Ms Nauert said Washington was pleased that US and German medical experts have been able to visit the terminally-ill cancer patient.

"The State Department was involved in helping to get a US doctor... to China to be able to take a look at him," she said. "There was also a German doctor that was in attendance, too."

Ms Nauert added that Washington is worried not only about the welfare of Mr Liu, 61, but of other dissidents held by China.

"The State Department remains deeply concerned about the continued detention of at least seven defence lawyers and rights defenders, and reports of their alleged torture and denial of access to independent legal counsel," she said.

"We urge the Chinese authorities to immediately release those still in detention and drop the charges."

Mr Liu's heath has deteriorated since authorities revealed last month (June) that he had been transferred from prison to a hospital due to late-stage liver cancer.

But Chinese officials have ignored calls by international human rights groups, Western governments and local activists to grant the prominent democracy advocate's wish to be treated abroad.

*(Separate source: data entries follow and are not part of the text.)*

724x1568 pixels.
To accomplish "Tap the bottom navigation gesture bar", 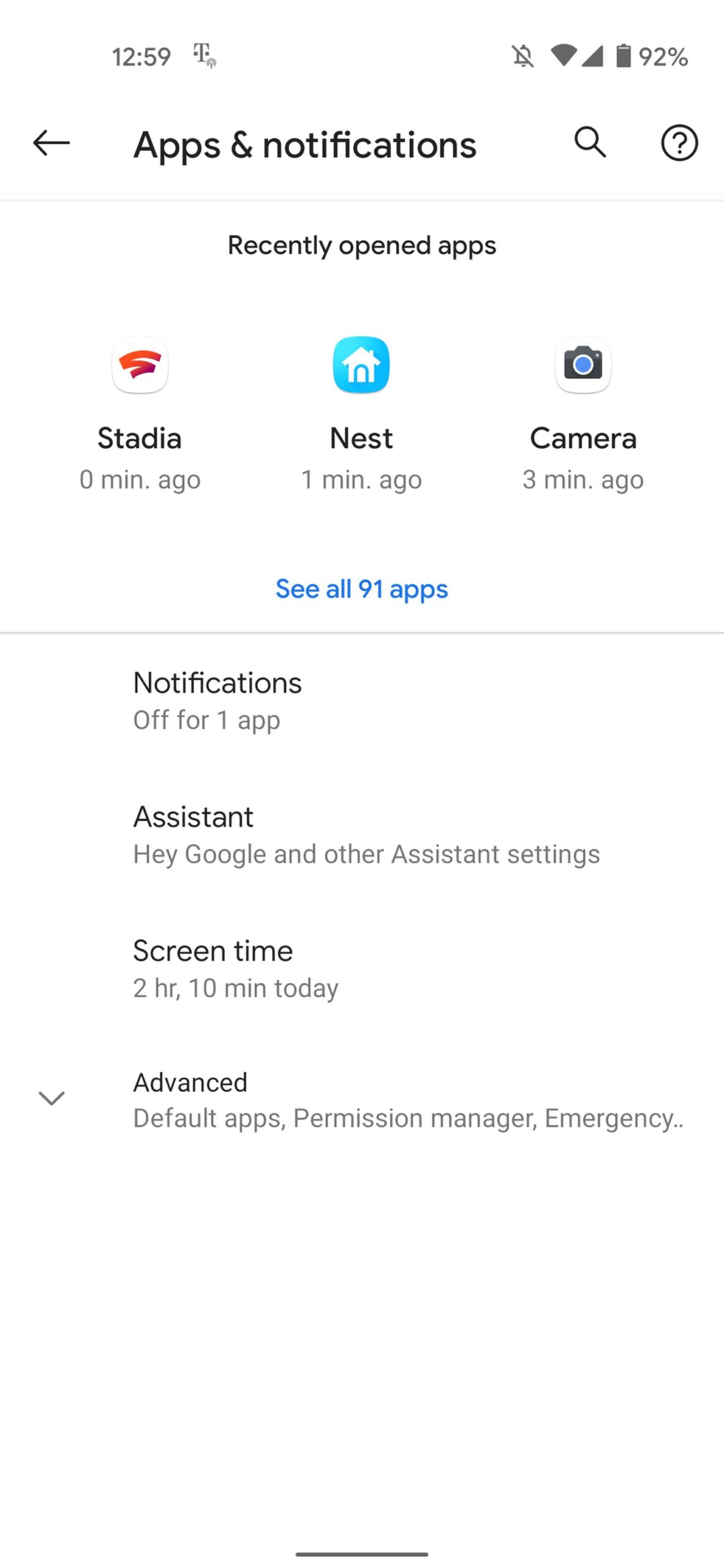I will point(361,1554).
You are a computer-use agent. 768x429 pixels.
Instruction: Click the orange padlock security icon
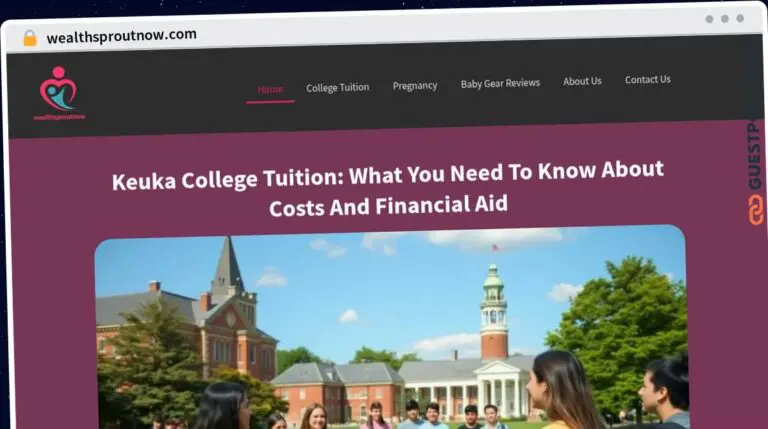(30, 38)
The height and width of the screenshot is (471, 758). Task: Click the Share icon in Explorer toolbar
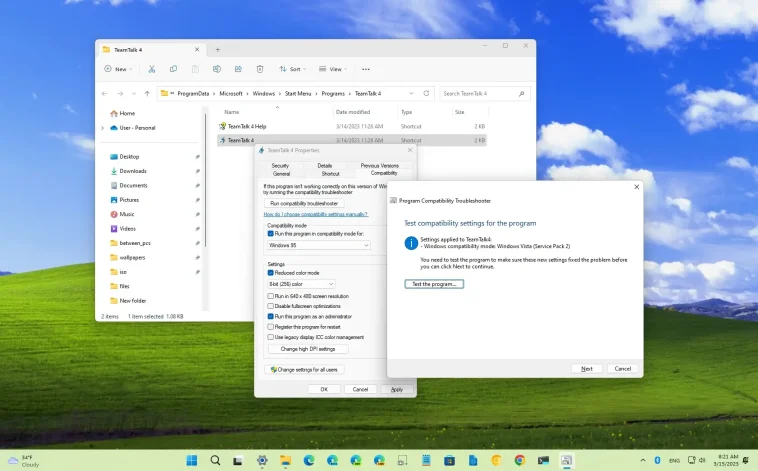click(x=238, y=69)
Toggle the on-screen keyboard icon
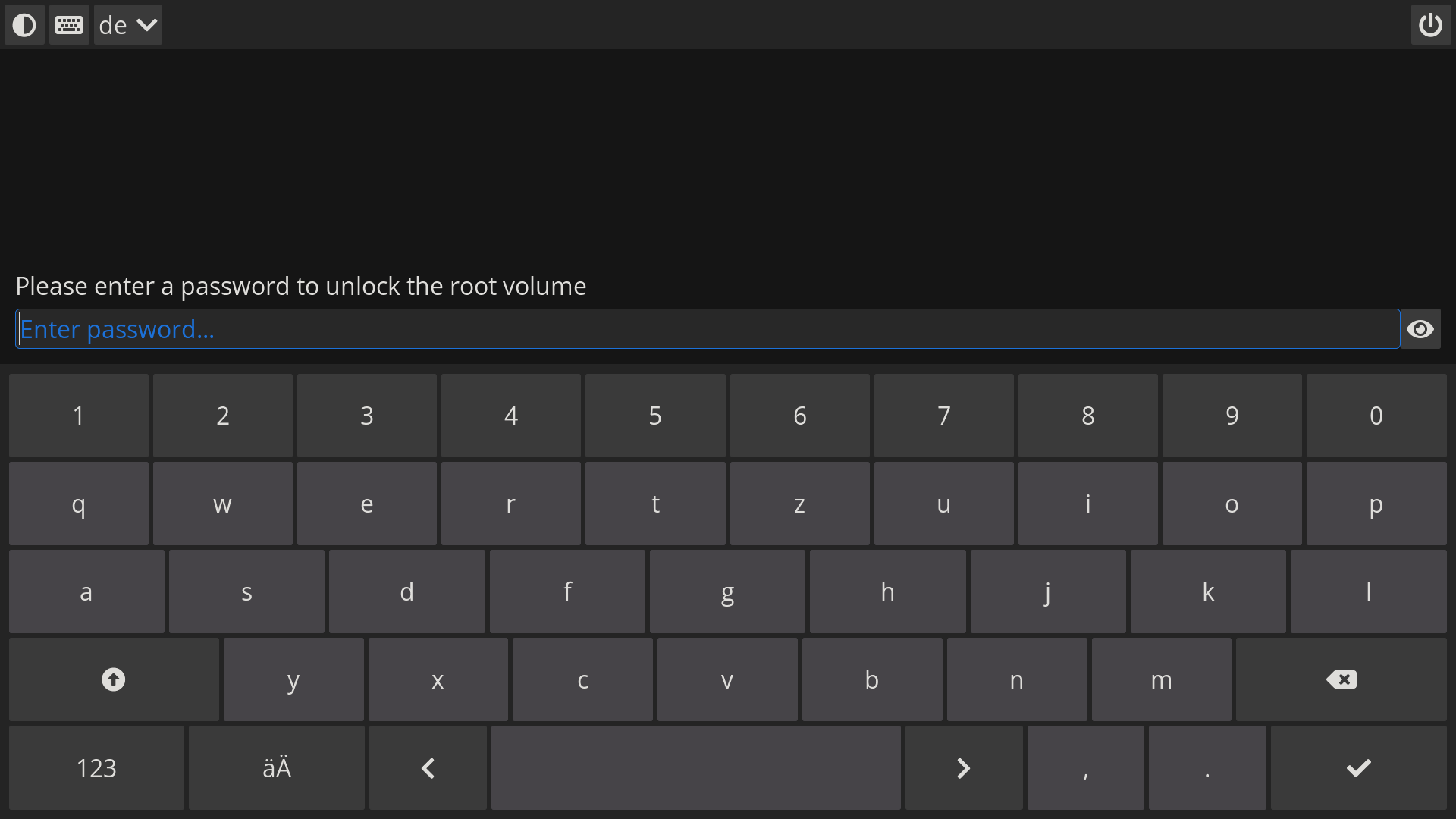 pos(69,25)
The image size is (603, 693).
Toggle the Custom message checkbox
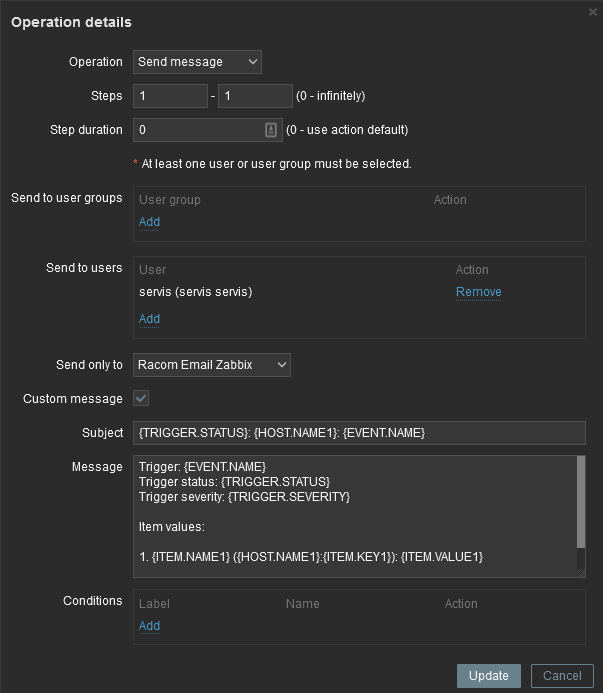point(142,399)
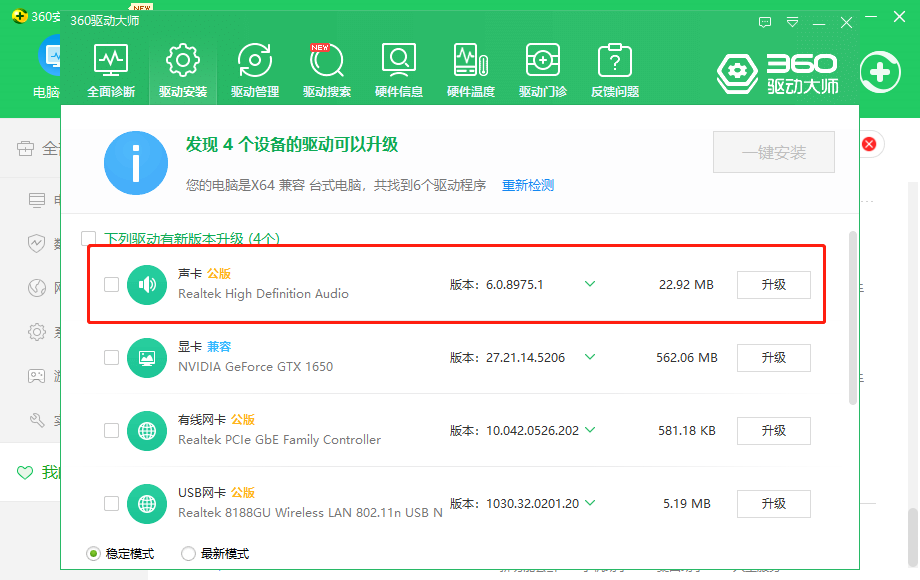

Mr Liu has an abdominal infection, organ dysfunction and he went into septic shock, the hospital said in a statement on its website.

He is undergoing kidney dialysis, and is getting anti-infection and organ function support therapy.

On Wednesday, an op-ed in Global Times said the core of the issue is that Mr Liu is a cancer patient and a convicted criminal under China's law.

"Chinese prison authorities are obliged to provide Liu with the best treatment they can, while retaining the responsibility to supervise Liu in accordance with the law," it said.

"Foreign governments and institutes can give medical advice, but they must respect the final decision by China's prison authorities and medics."

On Monday (July 10), a spokesman for China's Ministry of Foreign Affairs, Mr Geng Shuang, denounced calls for Mr Liu to be freed to go abroad as "meddling" by foreigners, even though the two foreign doctors, who were invited by the government to examine Mr Liu said that he could travel and that their hospitals would treat him.

Mr Liu was arrested in 2008 after co-writing Charter 08, a bold petition that called for the protection of basic human rights and reform of China's one-party Communist system.

He was sentenced to 11 years in prison in December 2009 for "subversion".

At the Nobel Peace Prize ceremony in Oslo in 2010, he was represented by an empty chair.